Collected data

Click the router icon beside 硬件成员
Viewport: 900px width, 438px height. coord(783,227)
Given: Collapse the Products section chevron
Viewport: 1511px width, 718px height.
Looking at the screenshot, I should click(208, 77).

AIM OF THE TASK: Write the records out again. Each one must match exactly.

COMPLETED EXERCISE:
Click the router icon beside 硬件成员
Viewport: 900px width, 438px height. coord(783,227)
Given: Collapse the Products section chevron
Viewport: 1511px width, 718px height.
Looking at the screenshot, I should click(208, 77).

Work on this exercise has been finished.